Every week we speak to entrepreneurs who are eagerly seeking financing for their start-ups. Despite the start-up moniker, many have been struggling for months and even years. They have probably passed up jobs, ended significant relationships, faced the ridicule of family and friends, and lost sleep over bills and bank accounts. They are, in a word, desperate.
It’s important for investors to recognize this. Look past the calm exterior, the confident pitch face, the exaggerated success claims, and the impressive resumes. More often than not, entrepreneurs are highly intelligent, wholeheartedly passionate, and despairingly insecure people who desperately need approval. We say this with the utmost respect for the entrepreneurs. It takes a tremendous amount of courage to walk into the lion’s den, especially with a preexisting defeated and desperate mindset. Nevertheless, investors should not coddle and string along every entrepreneur that pitches to them. On the contrary, these entrepreneurs need a healthy dose of reality that an investor has the power, and responsibility, to provide. They’ll thank you for it later.
In some circles, ID has developed a reputation as being “straightforward” (to use a pleasant euphemism) and maybe even a little harsh. That wasn’t always the case. In the beginning, like many other impact investors, we were quickly enamored with entrepreneurs’ “narratives” in pitch sessions. Therefore, our hearts didn’t let our mouths utter what our minds were thinking. We let the entrepreneurs leave meetings with a glimmer of hope that we would be following up with an investment, even when we knew that we wouldn’t. However, this does no good for the worn-out entrepreneur, who could be compared to a starving artist. Over time, we have discovered that a firm “NO” coupled with actionable advice for moving forward helps an entrepreneur much more than false hope. We have learned our lesson and we hope that other investors will follow suit.

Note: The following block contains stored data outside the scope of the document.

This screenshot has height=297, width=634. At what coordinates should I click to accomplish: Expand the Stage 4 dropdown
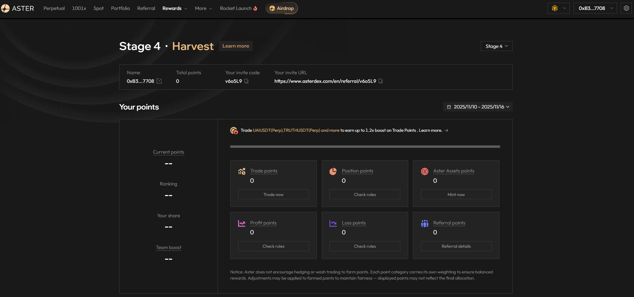[496, 46]
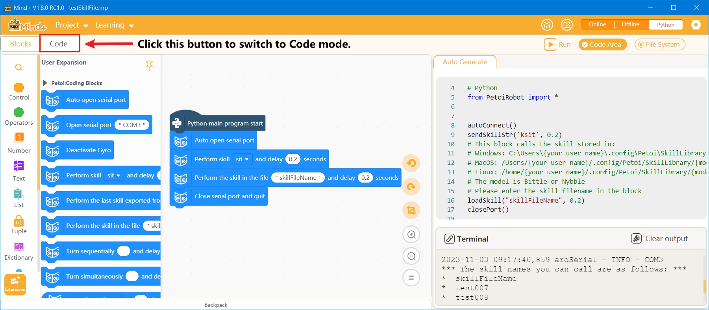The image size is (709, 310).
Task: Click the undo arrow on canvas
Action: click(x=411, y=163)
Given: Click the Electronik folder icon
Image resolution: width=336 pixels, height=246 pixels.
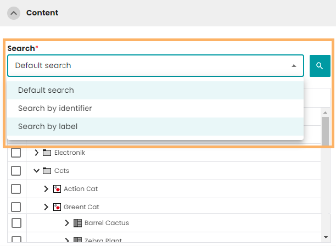Looking at the screenshot, I should (x=47, y=153).
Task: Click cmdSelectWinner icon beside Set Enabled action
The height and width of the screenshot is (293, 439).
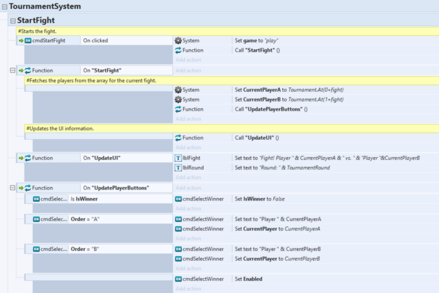Action: pos(178,279)
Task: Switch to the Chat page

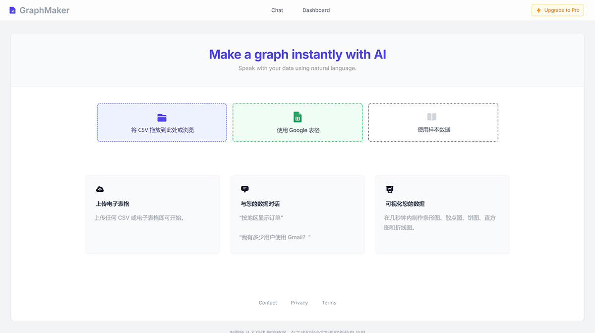Action: pos(277,10)
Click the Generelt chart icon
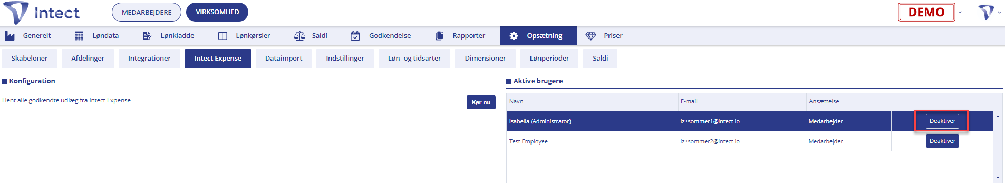This screenshot has width=1005, height=192. (x=9, y=36)
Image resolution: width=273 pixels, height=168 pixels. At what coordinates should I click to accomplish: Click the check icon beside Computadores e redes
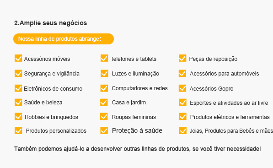click(x=104, y=88)
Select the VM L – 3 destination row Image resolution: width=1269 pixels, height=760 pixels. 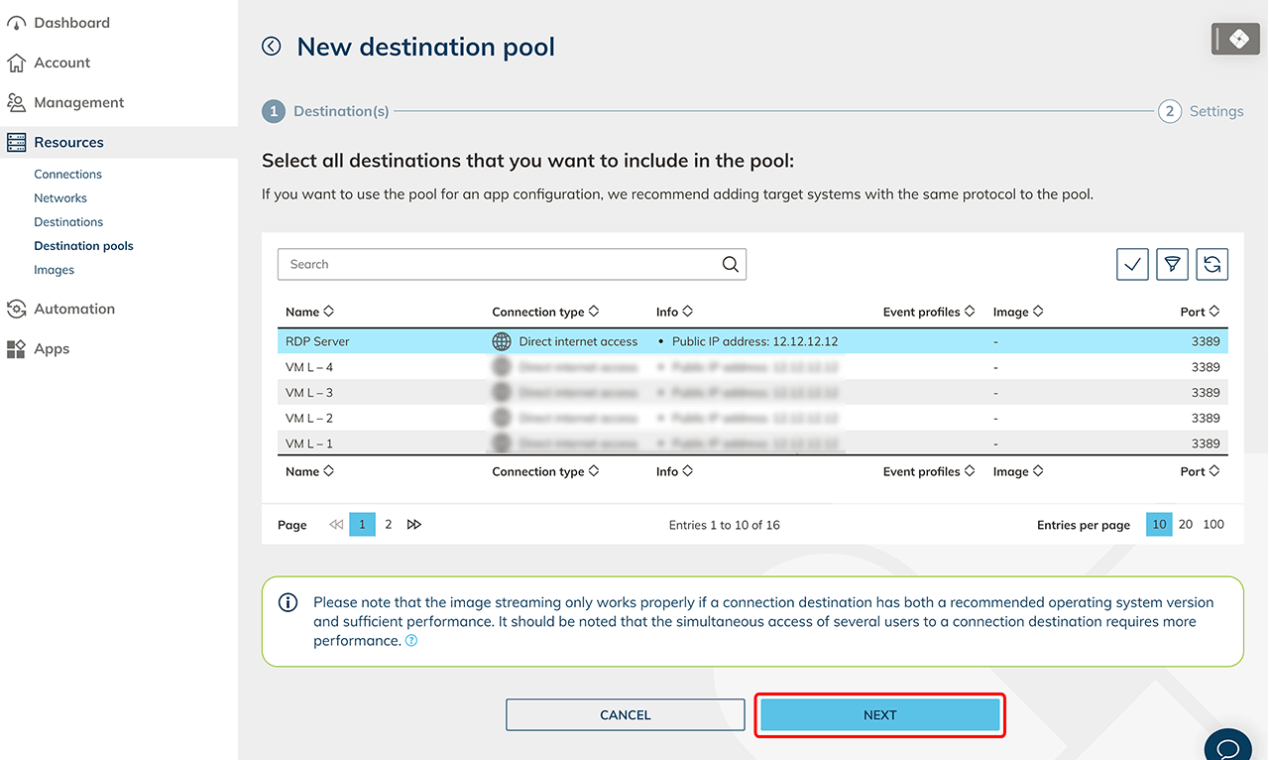tap(309, 393)
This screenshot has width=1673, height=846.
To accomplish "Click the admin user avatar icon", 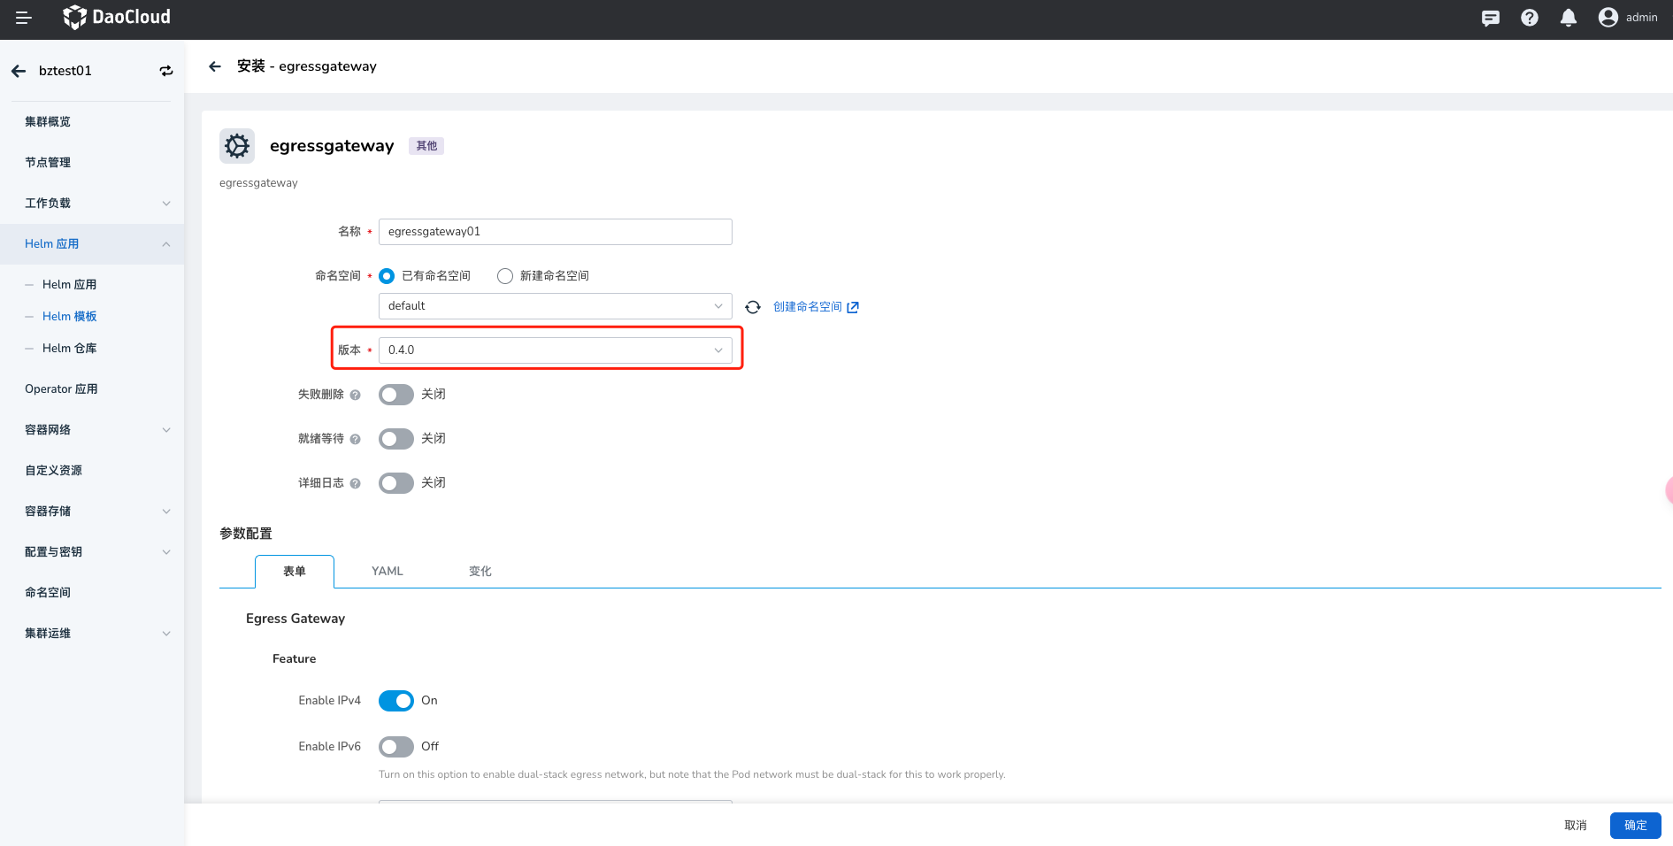I will click(1608, 18).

As investors, we have a responsibility to be upfront and honest (call it harsh if you like). With all due respect to the entrepreneur, investors should follow a simple set of rules to manage mutual expectations:
- Know your own investment criteria: If you really don’t invest until they have trailing revenue, don’t “diligence” the kids that just won the MIT $100K. If you only invest in financial inclusion, don’t chat up solar energy start-ups (even if their founder did just speak at TEDx).
- Speak your mind: If the business model fails to impress you, tell them why. If the entrepreneur fails to instill confidence, let them know. It will probably be uncomfortable, but shouldn’t be confrontational.
- Limit letters of commitment: LOIs are an easy way to buy time for your investment committee to continue to deliberate, but they set expectations for entrepreneurs that are often not met. If you’re going to invest, just do it. If not, just say it.
- Just say “No”: It’s not only a bastion of Reagan era drug policy, it’s also a great way to keep expectations in check. Don’t waste time if you’ve already made your decision. Offer a referral, constructive criticism, and a genuine smile, but don’t waiver, don’t defer, and don’t let the entrepreneur wedge the door back open if you really aren’t going to follow through.
Last week, our Weekly Review highlighted articles that spoke to the great sense of responsibility that rests with impact investors and social entrepreneurs. An investor’s responsibility begins with the entrepreneur. However, in addition to being responsible to entrepreneurs, impact investors must be mindful of the future impact of their investments on the environment, local communities, and individuals. It’s not an easy task and it’s one that the investor and entrepreneur tackle together. To manage their responsibilities effectively, the pair needs to have a strong relationship made possible with honesty and trust from the start. This means clearly communicating interests and expectations and that starts with intent to invest (or not).